Las universidades, principalmente las autónomas, a las cuales se reconoce derecho de autogobierno y autogestión académica y administrativa, no pueden eludir el tema de la gobernabilidad so pena de limitar sus capacidades de adaptación y cambio. En esencia, la autonomía es un contrato entre Universidad y Estado mediante el cual éste delega en aquélla, de manera no exclusiva, una serie de funciones públicas (formación de profesionales, generación de conocimientos y difusión cultural) que debe realizar y renovar bajo el control de un gobierno autónomo. Como lo aclara Osvaldo Iazzetta, “la naturaleza pública de esas funciones conforman una esfera de la autoridad pública independiente de la esfera de la decisión política” (“La recreación pública de la universidad”, Pensamiento Universitario 9, Buenos Aires, 2001). Al igual que el Estado, la universidad sostiene su gobernabilidad en la posibilidad de originar “consensos activos” de los participantes, lo que implica involucrar a los actores universitarios en la toma de decisiones significativas para la marcha y la transformación de la institución.

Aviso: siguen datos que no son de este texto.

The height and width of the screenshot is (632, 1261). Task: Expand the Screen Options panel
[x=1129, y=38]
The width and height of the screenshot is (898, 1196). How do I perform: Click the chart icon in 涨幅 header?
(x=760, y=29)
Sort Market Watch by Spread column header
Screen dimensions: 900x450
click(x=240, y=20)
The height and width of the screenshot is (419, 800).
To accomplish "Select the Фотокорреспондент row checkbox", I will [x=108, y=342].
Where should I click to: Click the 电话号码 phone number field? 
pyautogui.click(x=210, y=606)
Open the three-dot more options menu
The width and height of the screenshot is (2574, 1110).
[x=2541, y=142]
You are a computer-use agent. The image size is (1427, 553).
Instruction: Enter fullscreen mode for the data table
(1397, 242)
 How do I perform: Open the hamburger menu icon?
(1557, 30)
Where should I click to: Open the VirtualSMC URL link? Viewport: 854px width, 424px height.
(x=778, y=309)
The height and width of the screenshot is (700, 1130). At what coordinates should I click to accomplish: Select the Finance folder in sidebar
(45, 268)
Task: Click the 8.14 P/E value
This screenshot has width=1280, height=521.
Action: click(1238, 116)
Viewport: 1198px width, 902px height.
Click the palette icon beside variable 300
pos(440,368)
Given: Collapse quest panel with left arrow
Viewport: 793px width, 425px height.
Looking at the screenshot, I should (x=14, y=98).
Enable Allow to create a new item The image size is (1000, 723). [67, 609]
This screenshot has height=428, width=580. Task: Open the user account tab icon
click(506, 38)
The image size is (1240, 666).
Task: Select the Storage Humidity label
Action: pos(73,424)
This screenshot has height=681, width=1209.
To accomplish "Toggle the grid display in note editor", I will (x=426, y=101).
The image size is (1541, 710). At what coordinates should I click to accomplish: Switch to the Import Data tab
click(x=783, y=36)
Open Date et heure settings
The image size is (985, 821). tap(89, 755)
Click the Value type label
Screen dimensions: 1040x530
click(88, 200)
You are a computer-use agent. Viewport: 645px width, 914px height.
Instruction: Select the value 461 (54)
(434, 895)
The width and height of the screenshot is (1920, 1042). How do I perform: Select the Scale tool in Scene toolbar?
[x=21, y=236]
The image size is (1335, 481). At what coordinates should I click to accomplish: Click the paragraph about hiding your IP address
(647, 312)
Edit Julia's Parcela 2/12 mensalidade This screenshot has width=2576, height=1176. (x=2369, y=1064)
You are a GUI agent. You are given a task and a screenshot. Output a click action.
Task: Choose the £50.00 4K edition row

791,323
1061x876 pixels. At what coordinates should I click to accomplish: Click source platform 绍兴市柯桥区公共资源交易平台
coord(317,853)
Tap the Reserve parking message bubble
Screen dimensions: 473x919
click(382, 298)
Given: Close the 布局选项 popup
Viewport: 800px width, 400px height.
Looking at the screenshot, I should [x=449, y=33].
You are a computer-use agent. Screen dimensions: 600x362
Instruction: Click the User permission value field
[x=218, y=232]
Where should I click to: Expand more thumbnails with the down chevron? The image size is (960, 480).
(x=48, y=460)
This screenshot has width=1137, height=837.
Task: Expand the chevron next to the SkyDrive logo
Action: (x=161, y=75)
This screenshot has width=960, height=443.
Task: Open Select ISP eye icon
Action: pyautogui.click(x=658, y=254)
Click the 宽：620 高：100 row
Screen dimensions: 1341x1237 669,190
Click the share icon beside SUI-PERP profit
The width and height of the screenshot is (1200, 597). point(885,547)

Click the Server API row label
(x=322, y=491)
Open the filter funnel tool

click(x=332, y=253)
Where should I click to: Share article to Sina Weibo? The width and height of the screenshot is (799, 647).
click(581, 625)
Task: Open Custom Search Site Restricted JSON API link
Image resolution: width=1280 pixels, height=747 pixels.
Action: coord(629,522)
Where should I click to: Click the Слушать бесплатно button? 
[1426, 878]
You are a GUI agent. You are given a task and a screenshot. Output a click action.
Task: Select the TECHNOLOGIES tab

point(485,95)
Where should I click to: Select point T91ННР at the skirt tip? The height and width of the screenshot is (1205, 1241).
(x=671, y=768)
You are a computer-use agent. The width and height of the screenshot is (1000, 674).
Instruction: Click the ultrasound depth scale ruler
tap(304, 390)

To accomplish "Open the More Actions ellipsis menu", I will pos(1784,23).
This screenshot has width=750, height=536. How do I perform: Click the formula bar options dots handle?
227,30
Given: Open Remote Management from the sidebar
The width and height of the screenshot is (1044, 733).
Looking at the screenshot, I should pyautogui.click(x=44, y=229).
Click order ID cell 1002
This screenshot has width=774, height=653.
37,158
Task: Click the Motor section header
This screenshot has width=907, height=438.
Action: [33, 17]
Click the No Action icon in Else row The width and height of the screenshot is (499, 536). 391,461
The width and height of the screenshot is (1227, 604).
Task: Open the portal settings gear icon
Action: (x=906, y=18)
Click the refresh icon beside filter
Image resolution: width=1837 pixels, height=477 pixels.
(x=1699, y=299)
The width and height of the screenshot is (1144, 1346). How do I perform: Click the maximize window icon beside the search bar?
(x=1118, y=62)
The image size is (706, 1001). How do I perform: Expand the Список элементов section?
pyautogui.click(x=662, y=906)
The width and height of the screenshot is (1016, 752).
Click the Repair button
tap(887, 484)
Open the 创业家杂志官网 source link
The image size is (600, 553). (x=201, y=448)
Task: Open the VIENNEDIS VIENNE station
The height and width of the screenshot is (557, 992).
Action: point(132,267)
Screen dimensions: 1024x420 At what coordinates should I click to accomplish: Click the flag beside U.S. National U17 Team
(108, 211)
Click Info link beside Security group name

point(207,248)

La cuestión de la gobernabilidad universitaria adquiere mayor peso y relieve en el contexto de una reforma institucional, porque actualiza el tradicional dilema entre eficiencia técnica y legitimidad ¿Cuál es la mejor forma de transformar una institución, aquélla que propone soluciones adecuadas previo diagnóstico o la que se basa en un ejercicio de deliberación colectiva? El dilema es falacioso, evidentemente, pues se requieren ambos procesos y su síntesis; pero enfatiza los dos polos de una dicotomía inevitable. Es posible, y se ha hecho repetidamente, introducir transformaciones en instituciones universitarias al margen de la participación de los interesados. Tal procedimiento tiene, aparentemente, un costo político menor que la movilización de las comunidades; pero la ventaja es sólo aparente porque arriesga la viabilidad de las propuestas ante la posibilidad de ser cuestionadas o rechazadas en la medida en que trastocan intereses básicos de los actores.

En la UNAM tales dilemas están muy presentes ante la oportunidad de encarar un proceso de reforma mediante un congreso que defina su orientación. Pese a los medios de consulta que las autoridades han dispuesto para animar el debate, y no obstante la participación de un sector de la academia en los foros que se han organizado, lo cierto es que las perspectivas del congreso y la reforma no acaban de arraigar en el ánimo de la mayoría de los estudiantes y académicos que forman la comunidad de la máxima casa de estudios del país. Quizás lo temas puestos a discusión no han resultado tan atractivos como se previó en su diseño; tal vez harían falta iniciativas de cambio más concretas y específicas de parte de la autoridad universitaria; o tal vez se requiera perfilar desde ahora un nuevo escenario de gobernabilidad; ésto es, renovar las formas de representación de los sectores universitarios ampliando los canales de participación en la toma de decisiones, lo que implicaría una reforma política a fondo de la institución.

¿Es la reforma política el eje de la transformación de la Universidad? No. Pero sí es una condición de posibilidad para encarar otros cambios sustantivos, principalmente los académicos, sobre bases renovadas. Se trata entonces de buscar cómo actualizar las formas de gobierno para lograr un mejor equilibrio en la representación de académicos, estudiantes y autoridades; debatir los procedimientos de selección de autoridades; revisar la normativa de gobierno, en fin colocar en el tapete de la discusión la gobernabilidad universitaria. Una reforma de esa naturaleza abriría camino a nuevos horizontes, por ejemplo el de la planeación participativa y el de una gestión académica efectivamente compartida. La apretura de la universidad hacia el gobierno colegiado refuerza, definitivamente, el alcance de su autonomía porque profundiza la legitimidad de sus decisiones.

De cara al siglo XXI, en un nuevo escenario político nacional, y ante los formidables retos que impone la compleja circunstancia de México y el mundo, la UNAM enfrenta el reto de renovar sus formas de gobierno, y con ello reafirmar una condición de liderazgo ganada con el empeño de muchas generaciones de universitarios.